Document excerpt:
○ ○ ○

Cameo Kirby is a 1930 American romantic musical drama film directed by Irving Cummings and written by Marion Orth. It is based on the 1909 play Cameo Kirby by Booth Tarkington and Harry Leon Wilson. The film stars J. Harold Murray, Norma Terris, Douglas Gilmore, Robert Edeson, Myrna Loy and Charles Morton. The film was released on January 12, 1930, by Fox Film Corporation.

==Plot==
Cameo Kirby, an honest riverboat gambler, rescues a girl from a gang of criminals in Louisiana, but she vanishes later. Cameo and a rival riverboat gambler, Moreau, then team-up with plans of fleecing a cotton planter of their yearly receipts.

==Music==
The major songs to this musical were composed by Walter Donaldson (music) and Edgar Leslie (lyrics). The songs titles are listed below:
- "Romance"
- "After a Million Dreams"

○ ○ ○

Work instruction 1:
Say whether each statement agrees with the Cameo Kirby film text, answering yes or no and quoting the words of the text that decide it: (a) Marion Orth directed the film. (b) Fox Film Corporation released the film. (c) Cameo Kirby is a dishonest riverboat gambler.
Work instruction 2:
Retype the part of the Cameo Kirby film text that opens with the words containing "Cameo Kirby is" and closes with "their yearly receipts.".
Work instruction 3:
Extend the Cameo Kirby film text from the point where it stops.
The data below has no connection to the Cameo Kirby film text.

Provided data:
○ ○ ○

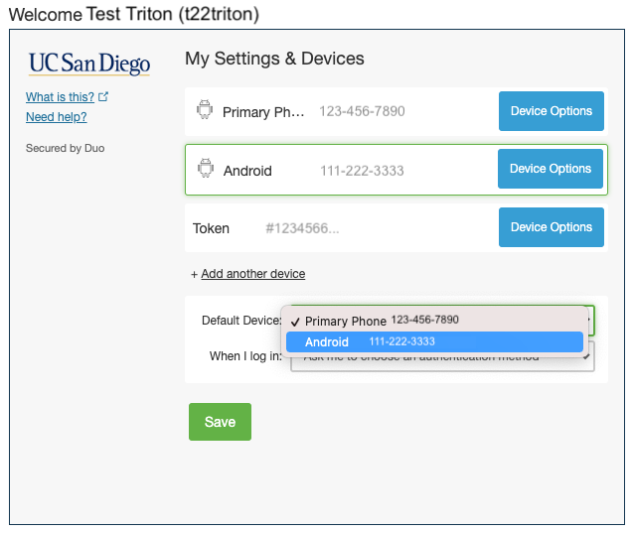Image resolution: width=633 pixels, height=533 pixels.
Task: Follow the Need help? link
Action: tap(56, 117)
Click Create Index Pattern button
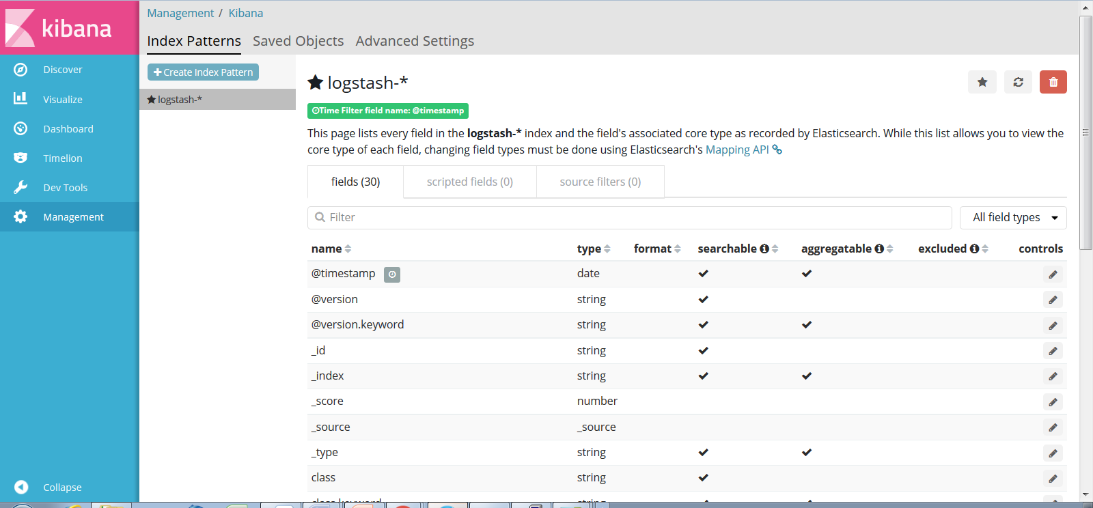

○ ○ ○

Response 1:
(a) No: "directed by Irving Cummings and written by Marion Orth"
(b) Yes: "released on January 12, 1930, by Fox Film Corporation"
(c) No: "an honest riverboat gambler"

Response 2:
Cameo Kirby is a 1930 American romantic musical drama film directed by Irving Cummings and written by Marion Orth. It is based on the 1909 play Cameo Kirby by Booth Tarkington and Harry Leon Wilson. The film stars J. Harold Murray, Norma Terris, Douglas Gilmore, Robert Edeson, Myrna Loy and Charles Morton. The film was released on January 12, 1930, by Fox Film Corporation.

==Plot==
Cameo Kirby, an honest riverboat gambler, rescues a girl from a gang of criminals in Louisiana, but she vanishes later. Cameo and a rival riverboat gambler, Moreau, then team-up with plans of fleecing a cotton planter of their yearly receipts.

Response 3:
- "Home Is Heaven - Heaven Is Home"

Additional songs include the following:
- "Drink to the Girl of My Dreams" written by L. Wolfe Gilbert and Abel Baer
- "Tankard and Bowl" written by Fred Strauss and Ed Brady
- "I'm a Peaceful Man" written by Fred Strauss and Ed Brady
- "Old Fashioned Waltz" written by George Lipschultz
- "Cubana" written by George Lipschultz

==See also==
- Cameo Kirby (1914)
- Cameo Kirby (1923)

==Preservation status==
A complete 35mm nitrate negative of the film survives at the Academy Film Archive in Hollywood.